State of maritime laws in Bangladesh
S. M. Mohiuddin Hasan
The establishment and development of maritime legal system is vital for every maritime nation in the present global context. Due to the complexity of maritime operations and the various legal issues involved therewith, the legal system of a country needs to equip itself to the challenges of the sector. Therefore, it is necessary that the national maritime laws are given special consideration under any legal system. National maritime laws tend to cover a vast array of legal matters. Although maritime laws are purely domestic, it does have significant impact at international level. It is a body of law with roots in public international law, civil law, international commerce, international agreement and the laws of nations. It is a branch of the law central to the economic life of a country. Therefore, every nation should consider the importance of formulating a distinct legislative framework for regulating its maritime activities.
Historically, Bangladesh has been a seafaring nation. Over 90 per cent of its trade is transported by sea. Bangladesh currently possesses few laws governing shipping or maritime affairs. There are also a number of rules and regulations affecting this field. The maritime sector is governed by the Bills of Lading Act 1856, the Carriage of Goods by Sea Act 1925, the Merchant Shipping Ordinance 1983, the Marine Fisheries Ordinance 1983, the Ports Act 1908, the Customs Act 1969 and other general statutes along with the general principles of law such as the law of torts and public and private international law etc. These laws are however, inadequate to meet the ever-rising demand of Bangladesh's fast expanding economic and trade relations with foreign countries and developments in the shipping industry.

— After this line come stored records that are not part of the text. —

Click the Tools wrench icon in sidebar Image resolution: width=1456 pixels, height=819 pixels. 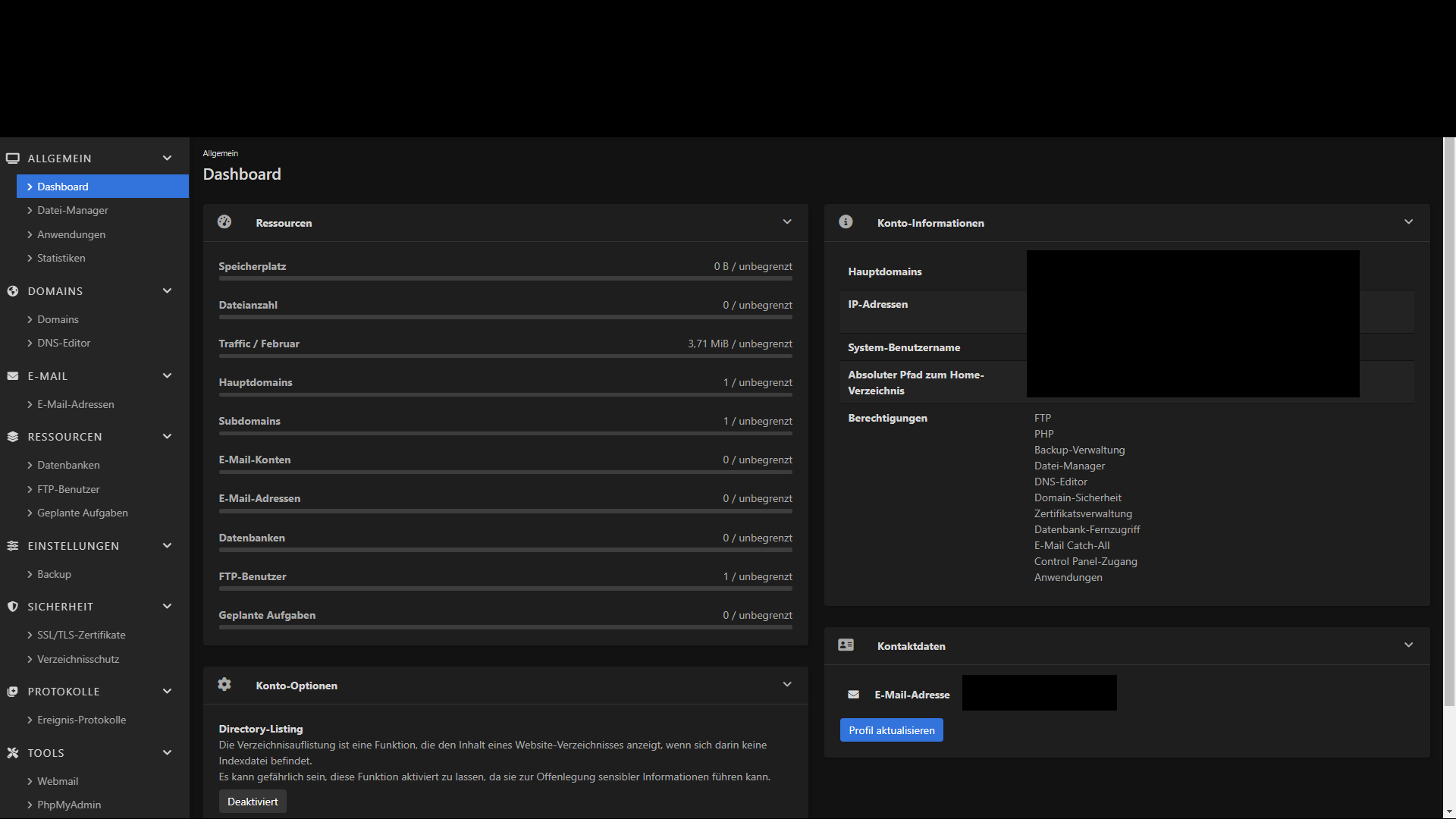click(13, 753)
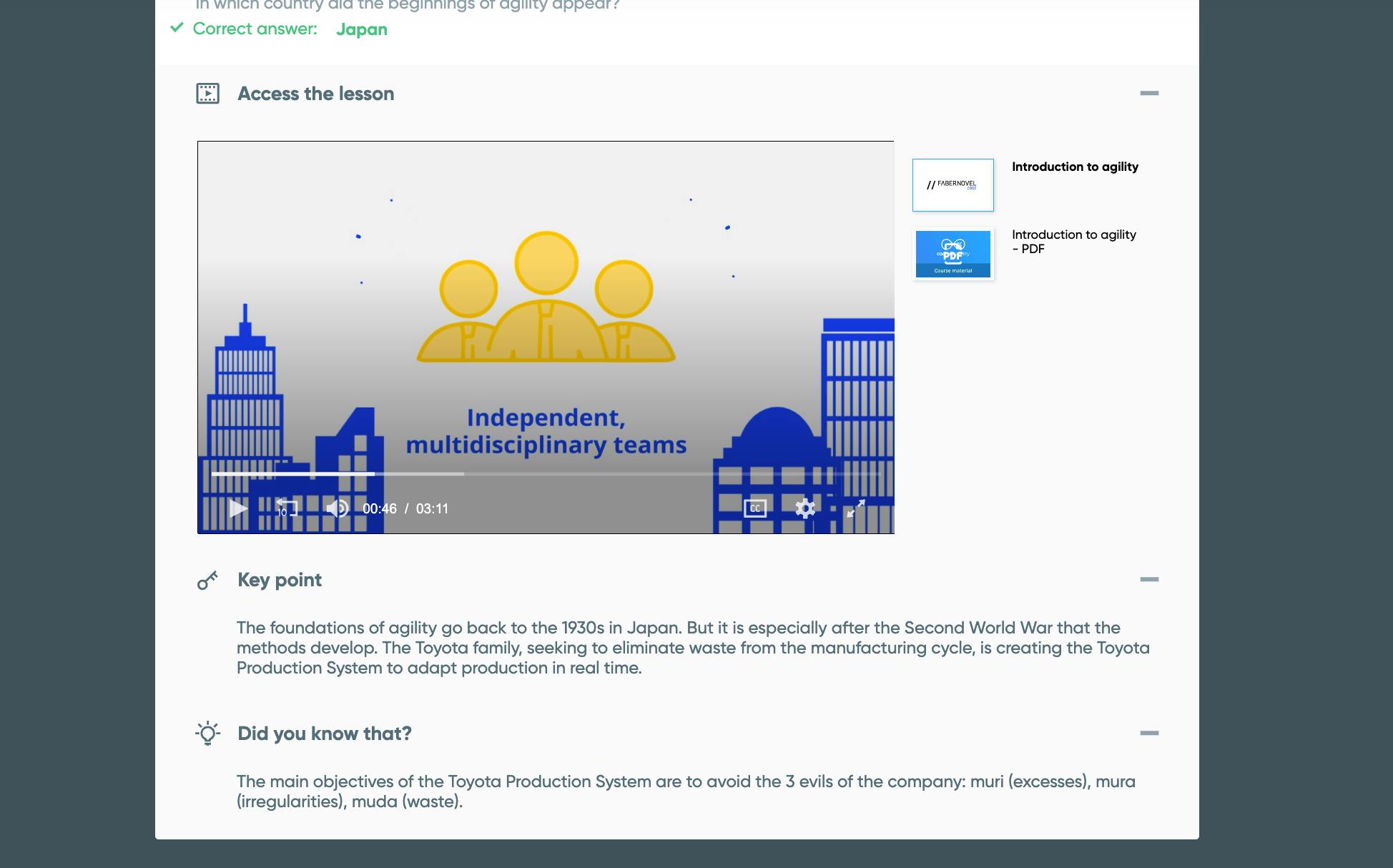The height and width of the screenshot is (868, 1393).
Task: Toggle closed captions on the video
Action: [755, 508]
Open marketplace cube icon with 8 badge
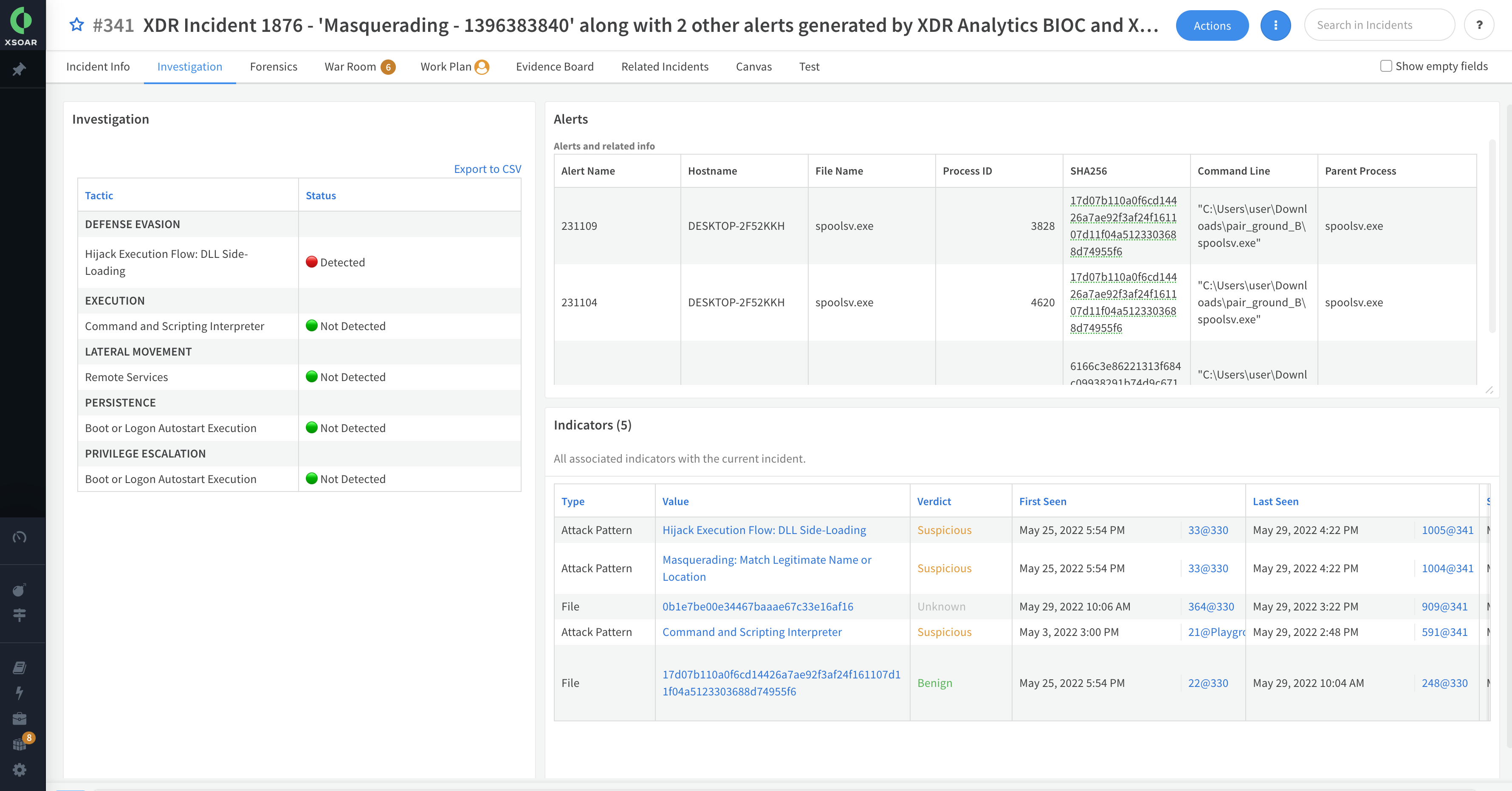The image size is (1512, 791). 20,744
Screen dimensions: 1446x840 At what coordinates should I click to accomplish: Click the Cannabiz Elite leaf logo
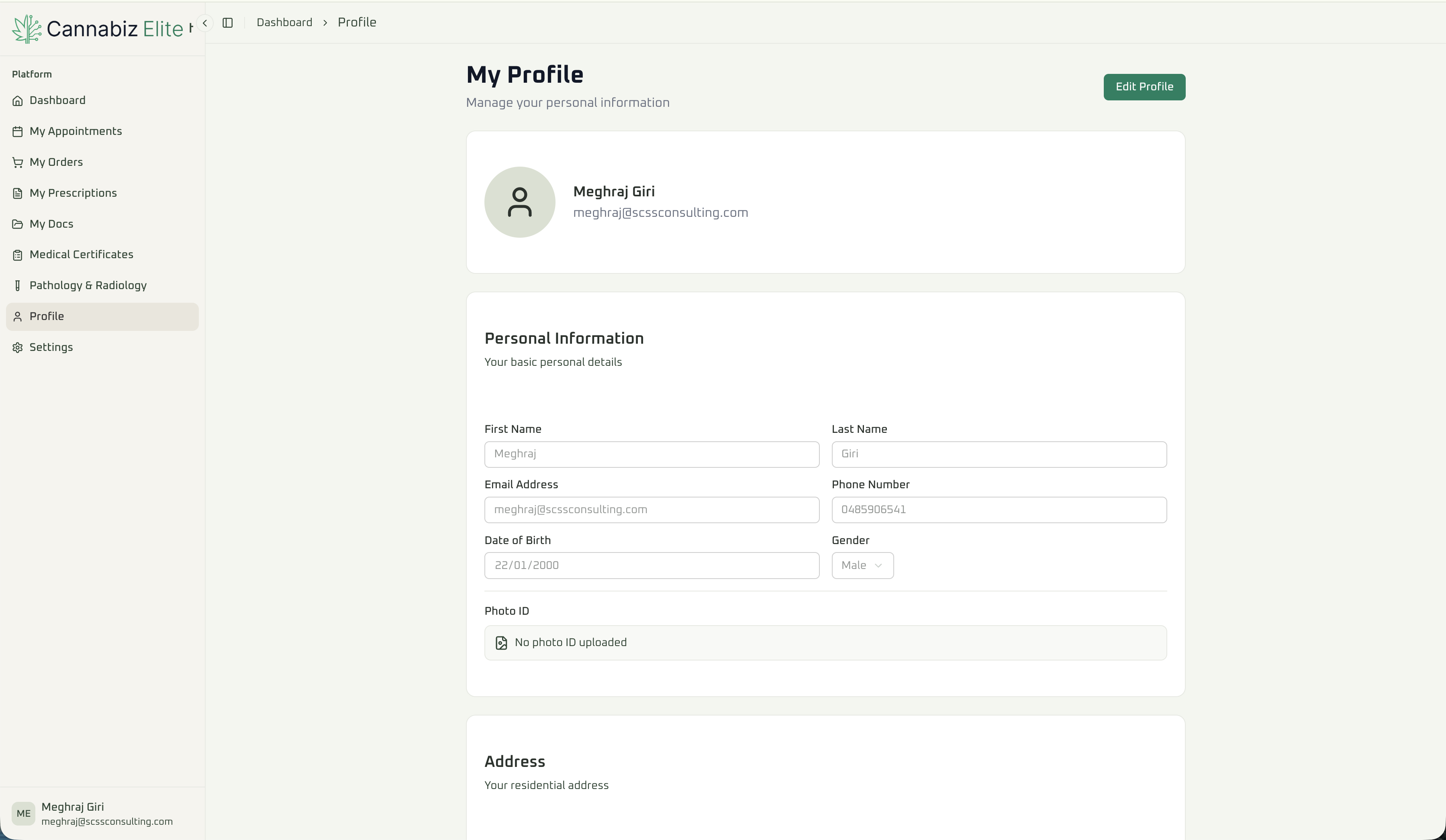25,28
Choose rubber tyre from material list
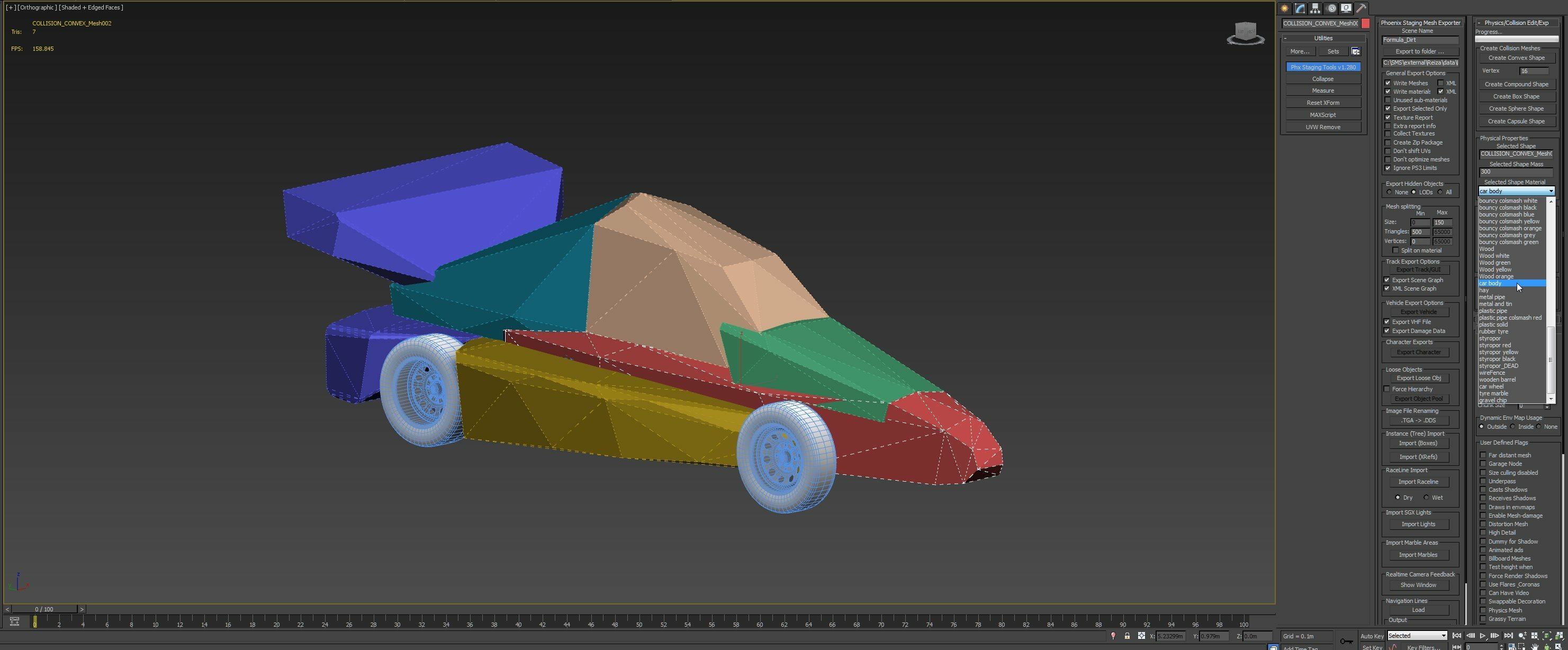Screen dimensions: 1568x650 [x=1494, y=332]
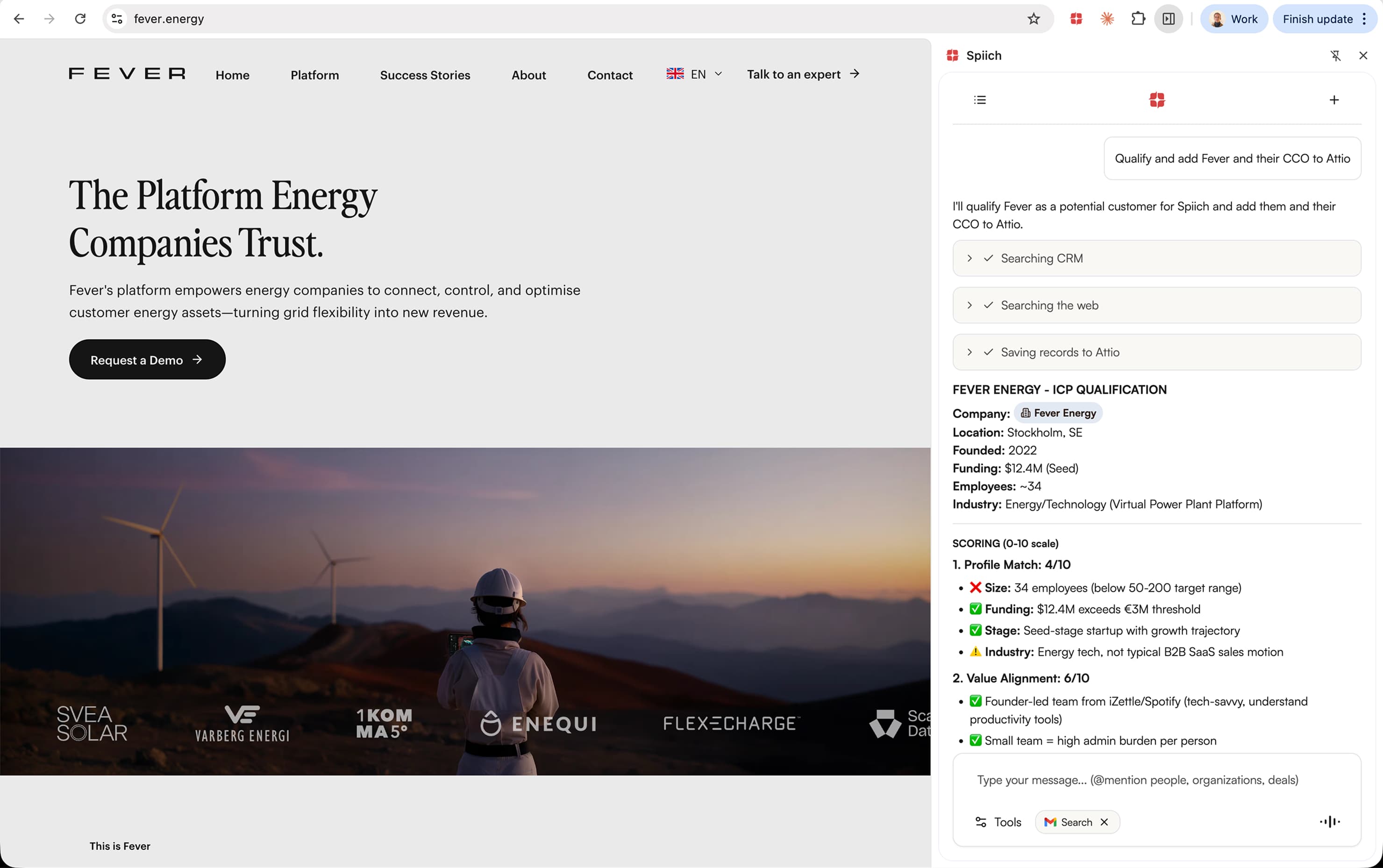Open the browser extensions puzzle icon

1138,19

Additionally, there are many areas in the sector where there are no laws at all. For example, there is no law on maritime priority, marine insurance, marine pollution, collision, salvage, towage etc. Due to the absence of legislation on many issues, Bangladesh tends to follow English enactments by judicial reference. For example, the Maritime Conventions Act, 1911 is an enabling legislation of England giving statutory effect to the provisions of the Collision Convention 1910 and the Brussels Salvage Convention 1910. Though Bangladesh did not ratify the conventions of 1910 yet, but courts of Bangladesh had followed the principles under the English enactment. The High Court Division of the Supreme Court of Bangladesh in Owners M.L. Madina vs.. Owner Jalamoni (1978) 30 DLR 149 applied the principle of the Act giving recognition to the applicability of the Act in admiralty jurisdiction. The Appellate Division of the Supreme Court in Bangladesh Inland Water Transport Corporation vs. M/s. Seres Shipping Corporated World Trade Centre (1984) 36 DLR (AD) 82 concurred with the finding of High Court Division as to the applicability of Act.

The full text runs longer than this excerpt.